I raised my hand and said very loudly and assuredly “Bullocks.” I actually meant another word that begins with B but I’m not typing it here. I then stated that if it is the lack of people being parents and a lack of fathers sticking around, then step up and be a mentor to them.

It’s one thing to point out what you think might be the problem, it’s another to step forward and live the solution. I know it can be done. I know it is effective. Why? Because that’s what a group of Godly men did in my life (blogged about it here).

People are good at bemoaning things, especially in the church. Things have changed. The world is different. The center cannot hold (no clue what that means, but it sounds all philosophical and cool). And the church needs to step up. If we see a need to tend to families who are in need, then as followers of Jesus, we need to step up and fill in the gaps.

If there is no father present in the home and a mother working her fingers to the bone to make ends meet, step up. Be a help. Babysit. Help with groceries. More importantly, be a mentor, men. Be willing to help be a Godly male influence in their lives. The same with women. Be willing to be a Godly female influence in the lives of young women. Don’t just sit there complaining, get off your frakin’ duff and do something.

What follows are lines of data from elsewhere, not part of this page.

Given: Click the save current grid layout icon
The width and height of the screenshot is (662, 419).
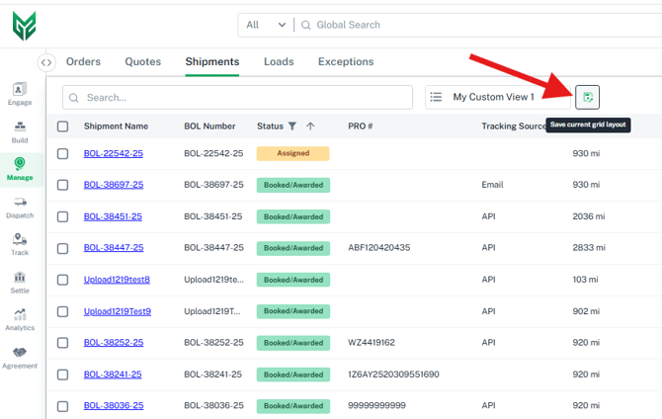Looking at the screenshot, I should (x=588, y=97).
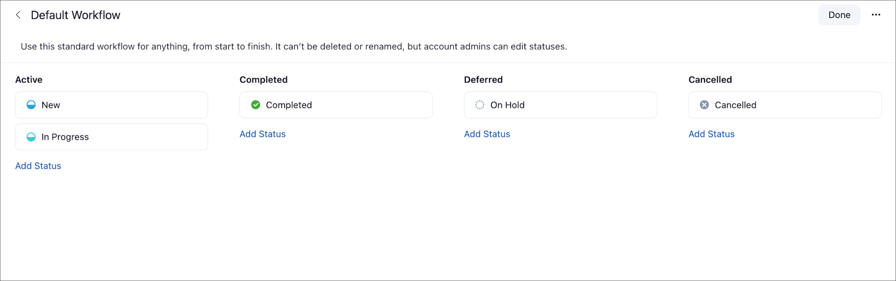Image resolution: width=896 pixels, height=281 pixels.
Task: Click the Done button
Action: tap(839, 15)
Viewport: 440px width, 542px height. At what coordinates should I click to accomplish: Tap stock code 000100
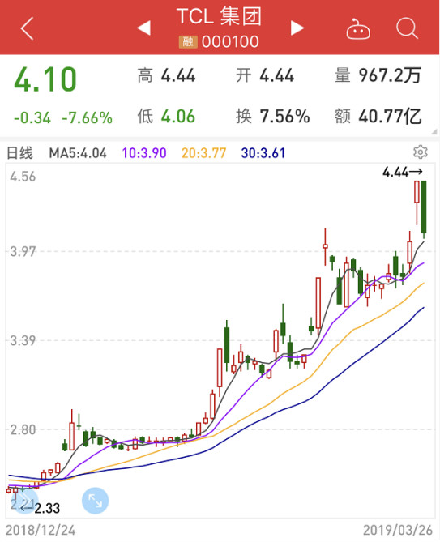[x=230, y=42]
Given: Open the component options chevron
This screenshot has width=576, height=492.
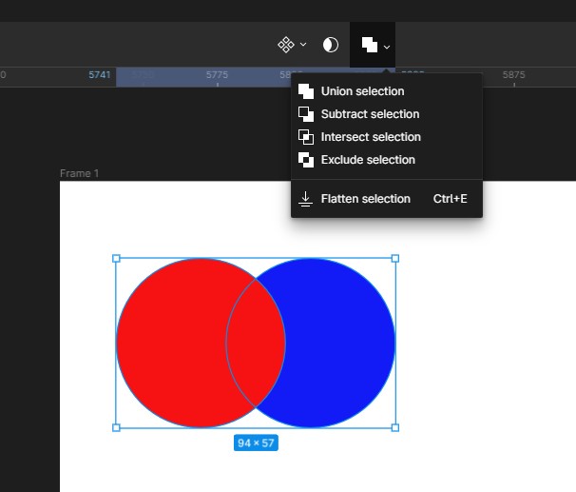Looking at the screenshot, I should point(303,45).
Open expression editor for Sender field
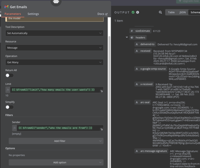The image size is (200, 168). pos(102,129)
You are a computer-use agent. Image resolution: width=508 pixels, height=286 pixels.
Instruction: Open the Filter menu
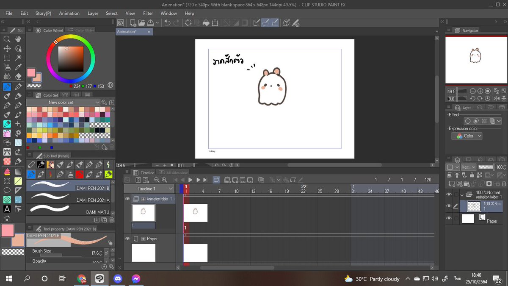(x=148, y=13)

family 2Paul mentored Timothy. Timothy was raised by his mom and grandmother. Paul came along side Timothy as was like a father to him, mentoring him, helping him grow in his faith and understanding. Not just that, but Paul empowered Timothy to be a good, strong leader.

When Jesus was told that his family was looking for Him, he said that those around Him were His sisters and brothers and mothers. In Jesus, we are able to come to God as Father. Not just that, but call him daddy (Paul uses the childlike familial Aramaic word “abba” in reference to God which is translated as “daddy”). Throughout the Book of Acts, all of Paul’s letters, heck, in Peter’s and John’s letters, the people of God are called the family of God. They are called brothers and sisters.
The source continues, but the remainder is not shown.